Друзья тоскливо жались друг к другу — за их спинами вздымались чёрные лохматые стены, сплошные, как лес. Вроде Экола — вот она, в двух шагах, но звуки и запахи другие. Там — крики ночных птиц, трели сверчков и цикад, голоса и музыка, ароматы цветов. Здесь — безмолвие, такое серое и мутное, что страшно произнести слово. Так и ждёшь, что оно увязнет в густом тумане. Пахнет пылью, сухостью, вялым плющом. И, на фоне тишины, словно что–то вибрирует под ногами, вязко гудит. Как будто земля поёт сама себе колыбельную.
— Спит? — удивленно переспросил Джереми. — Ты говоришь о ней так, как будто она — живая. Хотя… мне самому так иногда кажется…
— Да шучу, — буркнул Хайли, но, почему–то, не весело.
Накануне он с приятелями полночи провел за чтением анкет. Вернее, той их части, где ребята делились своими детскими воспоминаниями. Хайли читал вслух, а Джереми вносил результаты в таблицу, а потом даже вычертил график — хотя и без того всё было ясно. И пусть сердце ещё цеплялось за слабую надежду — а что, если это случайность, ведь в одной Эколе росли, в одну школу ходили, в одни игры играли — разум твердил, нет, не могут разные люди помнить одно и то же. Кто–то поймал жука или кузнечика, кто–то разбил коленку, кому–то мячиком засветили в глаз… Кто–то спорил на фантики, ел песок, отрывал бабочкам крылья, а потом плакал от жалости к ним, беспомощным и мягким, похожим на гусениц. Кто–то обжёгся, выпекая на кухне пирожок, испугался темноты, поссорился с другом, нагрубил учителю. Кто–то не выучил урок или потерял тетрадку. Кого–то отчитали перед классом. Всякое случается… Глупое, стыдное или страшное обычно запоминается лучше всего. Только где оно? Где эти мелкие детальки? Забылись? Вот так сразу — и всеми?
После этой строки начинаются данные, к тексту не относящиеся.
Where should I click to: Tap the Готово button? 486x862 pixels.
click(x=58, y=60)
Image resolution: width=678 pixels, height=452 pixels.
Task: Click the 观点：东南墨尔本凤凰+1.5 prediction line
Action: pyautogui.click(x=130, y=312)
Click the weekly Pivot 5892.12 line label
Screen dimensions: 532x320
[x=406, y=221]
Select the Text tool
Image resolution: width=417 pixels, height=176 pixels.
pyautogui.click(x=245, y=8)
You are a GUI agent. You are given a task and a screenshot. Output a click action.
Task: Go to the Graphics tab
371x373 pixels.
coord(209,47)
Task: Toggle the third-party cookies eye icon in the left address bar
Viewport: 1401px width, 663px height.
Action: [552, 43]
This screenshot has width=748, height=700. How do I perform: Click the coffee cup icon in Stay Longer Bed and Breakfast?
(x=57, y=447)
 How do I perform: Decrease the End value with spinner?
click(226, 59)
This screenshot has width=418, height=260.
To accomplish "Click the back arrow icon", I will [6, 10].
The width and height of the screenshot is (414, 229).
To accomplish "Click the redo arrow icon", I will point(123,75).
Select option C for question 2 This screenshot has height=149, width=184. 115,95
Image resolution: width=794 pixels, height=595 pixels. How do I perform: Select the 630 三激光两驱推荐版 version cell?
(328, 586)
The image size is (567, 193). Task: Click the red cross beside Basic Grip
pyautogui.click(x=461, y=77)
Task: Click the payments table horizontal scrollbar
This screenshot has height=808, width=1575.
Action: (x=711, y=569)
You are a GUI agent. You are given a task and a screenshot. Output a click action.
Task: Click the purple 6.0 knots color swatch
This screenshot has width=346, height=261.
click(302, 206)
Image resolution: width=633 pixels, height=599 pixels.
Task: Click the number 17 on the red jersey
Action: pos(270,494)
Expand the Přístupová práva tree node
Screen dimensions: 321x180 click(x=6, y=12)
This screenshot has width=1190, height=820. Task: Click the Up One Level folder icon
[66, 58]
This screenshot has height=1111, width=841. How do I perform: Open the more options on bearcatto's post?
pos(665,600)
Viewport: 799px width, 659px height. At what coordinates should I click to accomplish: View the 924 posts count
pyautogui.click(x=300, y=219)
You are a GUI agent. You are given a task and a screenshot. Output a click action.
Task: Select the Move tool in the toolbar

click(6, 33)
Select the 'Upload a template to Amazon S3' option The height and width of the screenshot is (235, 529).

Всё, что воспитанники Эколы запомнили из детства, укладывалось в четыре паттерна. «Красный камешек», «гнезда чаек» — об этом чаще писали мальчики. Только одна девчонка рассказала об «алом сердечке», лодке и медузе на берегу, а две малявки из младших классов умилились писклявым чайкиным птенцам. Другие девочки вязали кукол, обязательно пришивая им вместо глаз пуговки с огоньком внутри — Бог весть, что это значило, Джереми не разбирался ни в пуговицах, ни в куклах — или поливали в саду цветы, играли в тяни–толкай и праздновали собственный день рождения. Разноцветные ленты, торт с пятью свечами… Почему именно с пятью, не больше и не меньше? Ведь дни рождения отмечаются ежегодно — и любой мог врезаться в память. Бессмысленный вопрос. Потому, что разработчикам искусственной памяти не хватило фантазии дать каждому что–то своё, индивидуальное. А может, все обстояло проще и упиралось в финансирование? Может это попытка снизить расходы?